Friday, 26 August 2016

'We Had Stayed Up All Night'

'King of The Road', oil on canvas, 2015 
Ahead of ‘A Minor Place’ opening next Saturday on September 3rd, here is a piece of writing by artist Andrew Smith. It will feature in a new publication by Indigo Octagon designed and created by artist Chris Cowdrill that will be for available for sale at the exhibition.

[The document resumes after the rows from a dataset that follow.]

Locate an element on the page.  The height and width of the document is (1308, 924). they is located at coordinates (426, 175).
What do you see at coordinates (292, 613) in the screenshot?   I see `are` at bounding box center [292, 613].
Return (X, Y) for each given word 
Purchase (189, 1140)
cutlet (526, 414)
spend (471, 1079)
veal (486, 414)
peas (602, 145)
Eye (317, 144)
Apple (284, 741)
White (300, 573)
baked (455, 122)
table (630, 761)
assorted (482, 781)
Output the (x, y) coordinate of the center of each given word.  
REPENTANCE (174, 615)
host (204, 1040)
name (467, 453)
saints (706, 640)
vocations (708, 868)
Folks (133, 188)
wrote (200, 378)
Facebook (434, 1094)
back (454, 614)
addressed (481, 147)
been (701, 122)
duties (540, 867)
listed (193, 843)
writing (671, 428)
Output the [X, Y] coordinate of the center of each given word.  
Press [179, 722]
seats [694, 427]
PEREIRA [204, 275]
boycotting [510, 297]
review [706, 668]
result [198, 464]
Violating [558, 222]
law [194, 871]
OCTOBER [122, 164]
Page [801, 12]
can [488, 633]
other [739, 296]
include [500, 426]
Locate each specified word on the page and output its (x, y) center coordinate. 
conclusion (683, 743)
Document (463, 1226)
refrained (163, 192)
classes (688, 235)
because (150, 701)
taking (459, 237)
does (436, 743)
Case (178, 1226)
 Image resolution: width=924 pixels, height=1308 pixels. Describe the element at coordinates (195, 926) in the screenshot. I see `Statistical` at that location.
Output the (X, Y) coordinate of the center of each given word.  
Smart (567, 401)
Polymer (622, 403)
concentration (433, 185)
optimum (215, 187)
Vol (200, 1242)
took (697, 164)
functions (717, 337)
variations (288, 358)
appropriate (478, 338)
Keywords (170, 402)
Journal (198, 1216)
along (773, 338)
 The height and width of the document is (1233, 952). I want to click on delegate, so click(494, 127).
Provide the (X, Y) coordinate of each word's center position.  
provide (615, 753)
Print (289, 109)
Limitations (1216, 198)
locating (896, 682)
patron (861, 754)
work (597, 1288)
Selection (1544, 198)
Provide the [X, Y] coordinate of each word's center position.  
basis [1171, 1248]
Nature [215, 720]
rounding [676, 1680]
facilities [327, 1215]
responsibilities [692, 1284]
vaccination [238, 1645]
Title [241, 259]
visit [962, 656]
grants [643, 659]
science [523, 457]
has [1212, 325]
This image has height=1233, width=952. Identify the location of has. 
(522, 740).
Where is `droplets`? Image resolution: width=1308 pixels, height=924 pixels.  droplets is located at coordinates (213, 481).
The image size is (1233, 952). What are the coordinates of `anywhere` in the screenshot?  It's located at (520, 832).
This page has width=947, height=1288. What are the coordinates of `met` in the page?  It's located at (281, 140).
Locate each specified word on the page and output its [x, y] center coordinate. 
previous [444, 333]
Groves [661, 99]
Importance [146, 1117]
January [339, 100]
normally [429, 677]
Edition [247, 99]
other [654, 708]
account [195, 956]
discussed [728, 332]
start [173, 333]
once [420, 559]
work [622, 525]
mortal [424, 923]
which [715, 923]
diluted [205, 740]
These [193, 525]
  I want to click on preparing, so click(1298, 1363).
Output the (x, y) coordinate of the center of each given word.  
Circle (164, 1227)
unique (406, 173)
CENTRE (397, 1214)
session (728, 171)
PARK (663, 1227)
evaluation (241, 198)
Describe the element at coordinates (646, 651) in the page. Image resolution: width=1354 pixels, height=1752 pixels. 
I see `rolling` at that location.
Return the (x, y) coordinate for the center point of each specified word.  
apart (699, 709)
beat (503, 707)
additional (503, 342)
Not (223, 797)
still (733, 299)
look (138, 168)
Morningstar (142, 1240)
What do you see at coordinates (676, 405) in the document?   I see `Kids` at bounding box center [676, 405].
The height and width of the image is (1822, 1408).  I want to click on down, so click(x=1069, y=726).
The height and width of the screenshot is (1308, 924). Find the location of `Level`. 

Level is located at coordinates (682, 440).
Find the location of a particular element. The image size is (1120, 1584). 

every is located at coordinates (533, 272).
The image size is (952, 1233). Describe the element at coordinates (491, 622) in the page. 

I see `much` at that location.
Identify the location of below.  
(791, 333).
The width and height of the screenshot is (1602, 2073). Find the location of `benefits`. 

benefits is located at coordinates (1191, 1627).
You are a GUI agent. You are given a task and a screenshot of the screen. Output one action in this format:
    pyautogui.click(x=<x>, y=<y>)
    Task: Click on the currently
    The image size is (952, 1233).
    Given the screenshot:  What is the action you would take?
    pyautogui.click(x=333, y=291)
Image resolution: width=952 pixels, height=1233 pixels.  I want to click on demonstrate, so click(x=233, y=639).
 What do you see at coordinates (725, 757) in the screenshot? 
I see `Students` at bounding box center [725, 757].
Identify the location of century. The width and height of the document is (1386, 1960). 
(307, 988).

Andrew’s piece is a response to my lorry paintings, and is an adaptation of ‘The Futurist Manifesto’ by Italian artist Marinetti, written in 1908 as a ‘celebration of speed, machinery, violence, youth and industry’, in which Andrew has combined lots of phrases and language associated with trucks and the trucking life on the road. It’s a typically highly imaginative and surprising response from Andrew. I love it: 
'The Road', oil on canvas, 2015
‘We had stayed up all night’
We had stayed up all night, my friends and I, one with dispatcher brains, the other deadhead with tow chain of filigreed brass.  Sometimes we were driving by braille, at other times eyeballing the colouring book.  For hours we put the hammer down on the big slab, up to the last confines of total logistics control and blackening many a blue eagle with our super single tyres.
An immense pride was buoying us up, because we felt alone in those hours, like proud old gears, or forward knight squires against an army of hostile pole cats glaring at us from galaxy 949.  Alone like suicide jockeys feeding on motion lotion at the pickle park, alone with the training swifts who grope in the red-hot bellies of the freight shakers launched down their crazy courses, alone with the high speed chicken feeders reeling like wounded birds into the disco lights.
Suddenly we jumped, hearing the squawk box, and the huge off roaders that rumbled by ablaze with confusion lights, like massholes on holiday suddenly struck and uprooted by the flooding performance cummins.
Then the silence deepened.  But as we listened to the blue radio tooth muttering its feeble rambo, and the creaking rocking chair, we suddenly heard the famished roar of the nada trucks.
“Let’s go!” I said. “Friends, away! Let’s go! The polar bear and the better half are defeated at last.  We’re about to see the birth of the Pumpkin … we must smash the gates of life, brush our hair and comb our teeth.  Let’s go! Look there, on the earth, the very first dawn!  There’s nothing to match the splendour of the salad bar after winter, the ball bearing turbo slashing through the millennial gloom!”
We went up to our three snorting beasts, to lay amorous hands on their torrid breasts.  I stretched out my covered waggon like a corpse, but revived at the wheel, felt the hammer threaten my stomach.
High speed chicken feed swept us out of ourselves, blew our doors off, drove us through the clean shots.  And like young lions we raced after Death, the meat wagon: to be greasy side up, and back in the yard.  Death, domesticated, met us at every turn, holding out its paw like a city kitty. “Let’s break out of the swindle sheets, the chicken coop of safety, shake the bushes like the wind.  Let’s give ourselves utterly to the Unknown, not in desperation or at 10-33 or on cheap cb, but as comedians starting a new career at Paschall Services.”
Andrew Smith and Filippo Tommaso Marinetti.